On the Unreal side, **Tangible Actor blueprints** (TangibleStaticMesh, TangibleSkeletalMesh, TangibleCharacter) monitor the animation queue and perform the visual animations. Custom blueprints can interpret the queue in any way they want.
## Architecture: Lua Environment
- **Patched Lua runtime** — deterministic table iteration, deterministic table length, flag bits on tables, generalized less-than, C++ exceptions instead of longjmp, and more. See `Docs/A Summary of our Lua Patches.md`.
- **LuaStack API** — custom C++ API replacing the standard Lua C API. Uses `LuaDefStack`/`LuaExtStack` with `LuaArg`/`LuaVar`/`LuaRet` slots mapped to stack positions. See `Docs/Our In-House Lua API.md`.
- **LuaDefine macro** — declares Lua-callable C++ functions and auto-registers them in a global registry for automatic insertion into the Lua environment.
- **eng::malloc heap** — custom deterministic memory allocator for the driven portion, ensuring reproducible addresses during replay.
## Architecture: Determinism
The driven portion must be fully deterministic so that synchronous models stay in lockstep and event replay works. Rules: no true random numbers, no iterating unordered maps, no real-time clocks, no threads (with carefully sandboxed exceptions). See `Docs/The Event-Driven Structure of the Engine.md`.
## Architecture: GUI System
Blueprints call into Lua via two mechanisms:
- **Invokes** — change world state, forwarded to server, executed in order per predictive reexecution rules.

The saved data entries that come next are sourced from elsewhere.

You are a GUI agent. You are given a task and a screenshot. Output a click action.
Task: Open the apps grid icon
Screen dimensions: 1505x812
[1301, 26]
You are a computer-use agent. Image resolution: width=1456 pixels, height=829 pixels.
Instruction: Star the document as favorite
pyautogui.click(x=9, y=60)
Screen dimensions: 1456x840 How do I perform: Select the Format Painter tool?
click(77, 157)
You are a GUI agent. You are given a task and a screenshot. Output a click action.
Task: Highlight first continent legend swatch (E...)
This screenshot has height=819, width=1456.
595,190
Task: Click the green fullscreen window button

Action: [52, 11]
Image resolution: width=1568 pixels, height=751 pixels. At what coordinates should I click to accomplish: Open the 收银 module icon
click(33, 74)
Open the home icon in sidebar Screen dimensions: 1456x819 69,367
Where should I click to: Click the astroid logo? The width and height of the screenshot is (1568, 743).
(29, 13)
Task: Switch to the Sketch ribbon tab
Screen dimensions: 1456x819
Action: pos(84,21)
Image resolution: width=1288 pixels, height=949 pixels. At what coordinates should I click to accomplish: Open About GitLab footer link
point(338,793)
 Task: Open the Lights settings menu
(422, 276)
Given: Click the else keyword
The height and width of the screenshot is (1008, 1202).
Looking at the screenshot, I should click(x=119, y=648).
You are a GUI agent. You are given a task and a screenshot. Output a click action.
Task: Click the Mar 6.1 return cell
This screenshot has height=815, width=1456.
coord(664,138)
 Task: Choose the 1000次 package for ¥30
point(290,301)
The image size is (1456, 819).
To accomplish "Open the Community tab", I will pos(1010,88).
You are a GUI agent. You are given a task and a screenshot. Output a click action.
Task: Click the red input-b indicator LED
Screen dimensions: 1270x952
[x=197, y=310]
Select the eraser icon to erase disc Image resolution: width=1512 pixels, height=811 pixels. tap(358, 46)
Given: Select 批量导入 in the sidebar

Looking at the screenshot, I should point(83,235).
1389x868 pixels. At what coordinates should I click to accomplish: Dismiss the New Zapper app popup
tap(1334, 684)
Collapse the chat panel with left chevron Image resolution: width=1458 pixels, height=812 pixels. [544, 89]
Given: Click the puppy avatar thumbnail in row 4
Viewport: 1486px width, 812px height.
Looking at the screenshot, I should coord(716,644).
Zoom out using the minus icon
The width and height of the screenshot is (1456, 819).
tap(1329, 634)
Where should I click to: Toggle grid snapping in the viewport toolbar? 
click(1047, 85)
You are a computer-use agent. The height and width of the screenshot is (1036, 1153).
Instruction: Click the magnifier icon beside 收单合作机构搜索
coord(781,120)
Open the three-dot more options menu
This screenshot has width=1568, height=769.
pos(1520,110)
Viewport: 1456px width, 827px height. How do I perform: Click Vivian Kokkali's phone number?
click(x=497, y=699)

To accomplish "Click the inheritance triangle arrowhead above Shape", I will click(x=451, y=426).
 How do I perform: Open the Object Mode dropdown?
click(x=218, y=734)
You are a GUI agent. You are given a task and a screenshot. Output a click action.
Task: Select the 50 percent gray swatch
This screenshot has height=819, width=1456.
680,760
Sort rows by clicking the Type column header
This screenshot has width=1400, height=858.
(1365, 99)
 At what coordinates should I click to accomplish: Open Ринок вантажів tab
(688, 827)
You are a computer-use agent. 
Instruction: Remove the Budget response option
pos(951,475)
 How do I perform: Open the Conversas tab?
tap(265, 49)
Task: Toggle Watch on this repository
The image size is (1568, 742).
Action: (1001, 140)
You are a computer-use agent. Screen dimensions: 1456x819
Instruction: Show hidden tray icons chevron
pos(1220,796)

- **Probes** — read-only, return data to blueprints, run locally on client.
Look-at widgets, hotkeys, and menus are built on top of this. The menu system is implemented entirely in "user space" Lua and blueprint code. See `Docs/Displaying Widget Blueprints.md`.
## Key Documentation
- `Docs/Predictive Reexecution.md` — how the four world models stay in sync
- `Docs/The Event-Driven Structure of the Engine.md` — driver/driven separation, determinism, replay
- `Docs/Multipass Difference Transmission.md` — the algorithm for syncing Lua table graphs
- `Docs/Animation Queues and Tangible Actors.md` — how blueprints interpret animation queues
- `Docs/Our In-House Lua API.md` — the LuaStack API (LuaDefStack, LuaExtStack)
- `Docs/A Summary of our Lua Patches.md` — all modifications to the Lua runtime
- `Docs/Major Data Structures.md` — World, tangibles, threads, classes, source database
- `Docs/Displaying Widget Blueprints.md` — GUI system (invokes, probes, look-at widgets, menus)
- `Docs/Global Variables.md` — different types of global data and their transmission rules
- `Docs/Correct Implementation of Blocking Operations and NoPredict.md` — how to handle blocking ops
- `Docs/Difference Transmission with Threads.md` — why concurrent diff transmission is hard
## Blueprint Coding Conventions
- When writing UFUNCTIONs that take an `AActor*`, `UObject*`, or similar "self" parameter, add `DefaultToSelf` meta to that pin. Most functions should have this on the obvious pin so the user doesn't have to manually wire it in blueprints.
## Session Startup
At the beginning of every session, do a directory listing of these three directories so you know what files are available:
- `Docs/` — documentation
- `Source/Integration/` — Unreal-side C++ code
- `luprex/cpp/core/` — Luprex DLL core C++ code
These two code directories contain 99% of the code we'll be working on together.
## Current Status
(Use this section to track what we're working on across sessions.)